Documento ultimamente descoberto por Artur César Ferreira Reis demonstra que,
em 1734,
deve ter ocorrido o seu falecimento.
Já
em 1731,
segundo Teodoro Braga, chegavam a Lisboa peque-nas partidas de café do Pará e do
Maranhão. Uma resolução de D. João V e de 1731 isentou o café de direitos durante doze anos.
Muito recomendou o primeiro Rei Fidelíssimo aos seus delegados na Amazônia que
incentivassem o plantio do cafeeiro. Já em 1734, entravam no Porto de Lisboa três mil arrobas
de café da Companhia Geral do Maranhão e Grão-Pará.
Era
o consumo português, então, insignificante. Pediu a Câmara de Belém, em 1739, a D. João V o
lançamento de direitos proibitivos sobre o café estrangeiro, e, em 1741, prometeu o rei
deferir-lhe o requerimento. Nesta ocasião, produzia o Pará umas quinhentas
arrobas anualmente, mais do que o consumo anual do Reino. A este, o Ministro
Diogo de Mendonça Corte Real avaliava, então, em 420 arrobas apenas, vendidas entre 2$800 e 3000
réis, preço, aliás, enorme para a época.
Afinal,
D. João V deferiu o pedido da Câmara belenense, que lhe acenara com a próxima
extinção da indústria cafeeira local se o comércio cafeeiro não fosse protegido
aduaneiramente.
Nunca
foi considerável o volume da produção cafeeira paraense, a mais velha das do
Brasil. Das principais exportações de sua terra, fez o douto Barata um quadro
correspondente ao período de 1773
a 1818,
ano por ano, onde ocorrem, aliás, vinte lacunas. A média dos vinte e seis
totais do quadro de Barata correspondentes a outros tantos milésimos não atinge
a quatro mil arrobas.
Parece
absolutamente incontestável que o cafeeiro penetrou no Brasil pelo Pará.

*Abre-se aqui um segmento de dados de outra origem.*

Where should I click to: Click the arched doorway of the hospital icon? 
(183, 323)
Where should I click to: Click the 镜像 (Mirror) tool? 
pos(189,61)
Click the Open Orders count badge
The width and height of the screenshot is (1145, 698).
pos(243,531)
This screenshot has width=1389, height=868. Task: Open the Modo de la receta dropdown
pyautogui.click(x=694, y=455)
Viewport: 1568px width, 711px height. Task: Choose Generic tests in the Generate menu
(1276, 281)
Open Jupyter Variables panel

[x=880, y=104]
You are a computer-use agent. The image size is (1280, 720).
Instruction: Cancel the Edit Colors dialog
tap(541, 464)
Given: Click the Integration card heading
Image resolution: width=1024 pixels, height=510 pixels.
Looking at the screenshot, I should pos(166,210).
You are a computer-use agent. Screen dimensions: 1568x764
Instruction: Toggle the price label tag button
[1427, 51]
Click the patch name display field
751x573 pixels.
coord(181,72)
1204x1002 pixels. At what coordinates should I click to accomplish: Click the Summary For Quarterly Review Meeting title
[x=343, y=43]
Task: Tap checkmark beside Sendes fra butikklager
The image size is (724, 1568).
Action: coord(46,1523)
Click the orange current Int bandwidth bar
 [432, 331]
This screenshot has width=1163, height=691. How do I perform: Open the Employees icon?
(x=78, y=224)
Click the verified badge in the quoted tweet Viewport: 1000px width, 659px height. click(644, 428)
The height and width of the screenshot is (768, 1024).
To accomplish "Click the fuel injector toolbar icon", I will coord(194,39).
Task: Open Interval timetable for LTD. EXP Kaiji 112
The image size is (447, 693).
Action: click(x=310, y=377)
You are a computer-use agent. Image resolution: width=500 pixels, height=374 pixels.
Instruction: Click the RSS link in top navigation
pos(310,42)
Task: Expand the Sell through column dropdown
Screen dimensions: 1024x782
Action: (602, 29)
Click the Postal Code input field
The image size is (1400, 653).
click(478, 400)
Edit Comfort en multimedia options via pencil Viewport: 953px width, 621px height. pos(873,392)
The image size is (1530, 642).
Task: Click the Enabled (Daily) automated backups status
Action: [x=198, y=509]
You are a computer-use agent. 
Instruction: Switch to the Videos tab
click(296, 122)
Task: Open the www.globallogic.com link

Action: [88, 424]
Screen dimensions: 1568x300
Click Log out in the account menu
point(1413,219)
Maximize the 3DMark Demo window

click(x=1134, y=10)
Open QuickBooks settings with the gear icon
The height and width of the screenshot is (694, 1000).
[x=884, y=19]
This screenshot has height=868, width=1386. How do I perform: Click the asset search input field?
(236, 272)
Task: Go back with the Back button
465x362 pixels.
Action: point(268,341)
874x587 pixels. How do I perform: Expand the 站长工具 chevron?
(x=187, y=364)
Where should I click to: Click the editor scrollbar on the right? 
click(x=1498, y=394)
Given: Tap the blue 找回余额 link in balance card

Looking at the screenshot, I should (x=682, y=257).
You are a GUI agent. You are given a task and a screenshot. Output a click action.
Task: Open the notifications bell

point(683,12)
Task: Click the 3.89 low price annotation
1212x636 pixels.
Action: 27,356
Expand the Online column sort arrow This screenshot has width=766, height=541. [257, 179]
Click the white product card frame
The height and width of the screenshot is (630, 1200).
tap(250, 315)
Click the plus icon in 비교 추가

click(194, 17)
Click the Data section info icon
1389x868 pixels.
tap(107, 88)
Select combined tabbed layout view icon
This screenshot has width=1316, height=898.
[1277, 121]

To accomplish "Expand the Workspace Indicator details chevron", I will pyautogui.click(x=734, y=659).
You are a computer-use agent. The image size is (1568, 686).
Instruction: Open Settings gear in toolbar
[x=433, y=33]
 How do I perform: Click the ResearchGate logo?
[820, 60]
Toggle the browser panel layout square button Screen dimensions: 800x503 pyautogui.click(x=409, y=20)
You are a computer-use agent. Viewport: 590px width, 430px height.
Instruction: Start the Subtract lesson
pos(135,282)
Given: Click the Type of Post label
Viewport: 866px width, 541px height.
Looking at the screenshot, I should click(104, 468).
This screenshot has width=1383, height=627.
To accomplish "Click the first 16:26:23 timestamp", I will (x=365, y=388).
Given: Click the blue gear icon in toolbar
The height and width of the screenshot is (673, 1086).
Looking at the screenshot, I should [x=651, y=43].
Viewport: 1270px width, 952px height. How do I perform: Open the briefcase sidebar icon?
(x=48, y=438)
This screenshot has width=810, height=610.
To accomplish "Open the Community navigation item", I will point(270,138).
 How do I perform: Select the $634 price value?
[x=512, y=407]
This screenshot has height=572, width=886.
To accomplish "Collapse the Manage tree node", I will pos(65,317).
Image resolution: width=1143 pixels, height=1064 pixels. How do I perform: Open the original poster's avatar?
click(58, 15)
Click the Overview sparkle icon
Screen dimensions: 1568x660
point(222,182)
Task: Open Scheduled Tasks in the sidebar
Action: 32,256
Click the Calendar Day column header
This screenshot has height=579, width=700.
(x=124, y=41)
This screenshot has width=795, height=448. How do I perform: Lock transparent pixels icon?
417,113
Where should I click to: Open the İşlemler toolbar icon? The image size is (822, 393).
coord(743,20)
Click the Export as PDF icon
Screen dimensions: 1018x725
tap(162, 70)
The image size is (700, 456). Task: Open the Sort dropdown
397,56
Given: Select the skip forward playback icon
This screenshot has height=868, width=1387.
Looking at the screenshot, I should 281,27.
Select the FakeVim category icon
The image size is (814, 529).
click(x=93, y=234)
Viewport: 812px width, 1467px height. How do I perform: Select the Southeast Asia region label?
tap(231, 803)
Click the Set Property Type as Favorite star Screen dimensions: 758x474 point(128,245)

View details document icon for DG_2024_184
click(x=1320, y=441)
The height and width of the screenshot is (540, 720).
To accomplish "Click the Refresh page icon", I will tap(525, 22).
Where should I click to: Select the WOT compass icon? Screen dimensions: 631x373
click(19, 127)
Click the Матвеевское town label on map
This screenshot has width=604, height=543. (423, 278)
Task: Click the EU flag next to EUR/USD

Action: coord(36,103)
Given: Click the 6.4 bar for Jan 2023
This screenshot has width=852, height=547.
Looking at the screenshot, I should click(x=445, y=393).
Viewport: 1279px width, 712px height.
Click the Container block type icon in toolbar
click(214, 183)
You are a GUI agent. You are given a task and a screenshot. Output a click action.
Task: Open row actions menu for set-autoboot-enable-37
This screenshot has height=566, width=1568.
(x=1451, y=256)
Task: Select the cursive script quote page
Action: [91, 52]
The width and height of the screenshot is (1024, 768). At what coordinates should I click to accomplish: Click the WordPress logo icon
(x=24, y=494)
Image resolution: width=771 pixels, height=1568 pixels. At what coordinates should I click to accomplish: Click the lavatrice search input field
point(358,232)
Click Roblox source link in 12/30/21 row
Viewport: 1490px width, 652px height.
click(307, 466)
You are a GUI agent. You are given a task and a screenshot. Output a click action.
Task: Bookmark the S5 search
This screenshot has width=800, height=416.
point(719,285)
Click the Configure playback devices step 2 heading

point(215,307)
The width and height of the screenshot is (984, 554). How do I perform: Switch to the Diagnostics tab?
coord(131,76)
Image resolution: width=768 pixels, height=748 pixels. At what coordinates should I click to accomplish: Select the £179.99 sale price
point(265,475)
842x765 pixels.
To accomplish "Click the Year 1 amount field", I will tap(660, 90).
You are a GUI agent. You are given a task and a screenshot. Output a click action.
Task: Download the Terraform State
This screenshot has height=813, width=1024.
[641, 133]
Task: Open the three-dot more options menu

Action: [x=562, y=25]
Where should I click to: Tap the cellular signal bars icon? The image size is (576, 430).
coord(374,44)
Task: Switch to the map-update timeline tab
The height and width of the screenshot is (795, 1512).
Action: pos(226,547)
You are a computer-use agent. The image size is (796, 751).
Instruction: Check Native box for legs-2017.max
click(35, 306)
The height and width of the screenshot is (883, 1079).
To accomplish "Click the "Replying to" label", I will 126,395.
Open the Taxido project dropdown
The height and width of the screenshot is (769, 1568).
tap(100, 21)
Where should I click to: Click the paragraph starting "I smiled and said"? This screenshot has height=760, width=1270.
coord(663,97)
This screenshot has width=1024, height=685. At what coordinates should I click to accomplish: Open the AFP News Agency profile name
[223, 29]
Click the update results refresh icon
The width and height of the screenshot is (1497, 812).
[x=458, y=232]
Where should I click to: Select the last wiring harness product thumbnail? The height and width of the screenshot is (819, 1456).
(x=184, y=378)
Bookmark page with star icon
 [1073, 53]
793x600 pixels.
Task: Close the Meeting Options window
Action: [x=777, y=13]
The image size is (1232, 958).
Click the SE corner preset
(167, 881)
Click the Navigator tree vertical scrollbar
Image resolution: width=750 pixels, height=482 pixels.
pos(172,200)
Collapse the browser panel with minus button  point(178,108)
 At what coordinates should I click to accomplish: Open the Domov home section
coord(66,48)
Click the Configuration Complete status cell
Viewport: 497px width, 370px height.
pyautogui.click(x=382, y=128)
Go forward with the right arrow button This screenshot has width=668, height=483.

Entretanto, dois autores de antanho, um brasileiro, Monsenhor Pizarro, e outro
estrangeiro, Roberto Southey, lançaram a absurda versão de que Dom Manuel, o
Venturoso, falecido em 1521,
convém lembrá-lo, cogitara de mandar plantar café no Brasil!
A
esta estapafúrdia atoarda cabalmente rebateu Freire Alemão, em 1856, corroborando-lhe palavras e conceitos da
autoridade dos de Moura Brasil, Vieira Fazenda etc. Drenkpol, em 1927, atribuiu o
erro de Southey a alguma adulteração de qualquer apógrafo da obra de Gabriel
Soares, que o poeta e historiador inglês haja consultado, apógrafo que,
entretanto, não se sabe hoje qual seja.
Assim,
não pode haver dúvida possível: penetrou o cafeeiro no Brasil pela via
amazônica, vicejando as primeiras lavouras do futuro Brasiliae fulcrum nas
vizinhanças da cidade de Santa Maria de Belém.
A
mais antiga referência até agora divulgada e relativa ao consumo do café no
Brasil é o que ocorre no Peregrino da América, a conhecida obra de Nuno
Marques Pereira, cuja composição terminou em 1733. Refere o piedoso autor que, nessa época, havia
na cidade d’O Salvador “casas de pasto onde se serviam sorvetes, chocolates,
chás, cafés e outras muitas potages de gosto ao paladar”.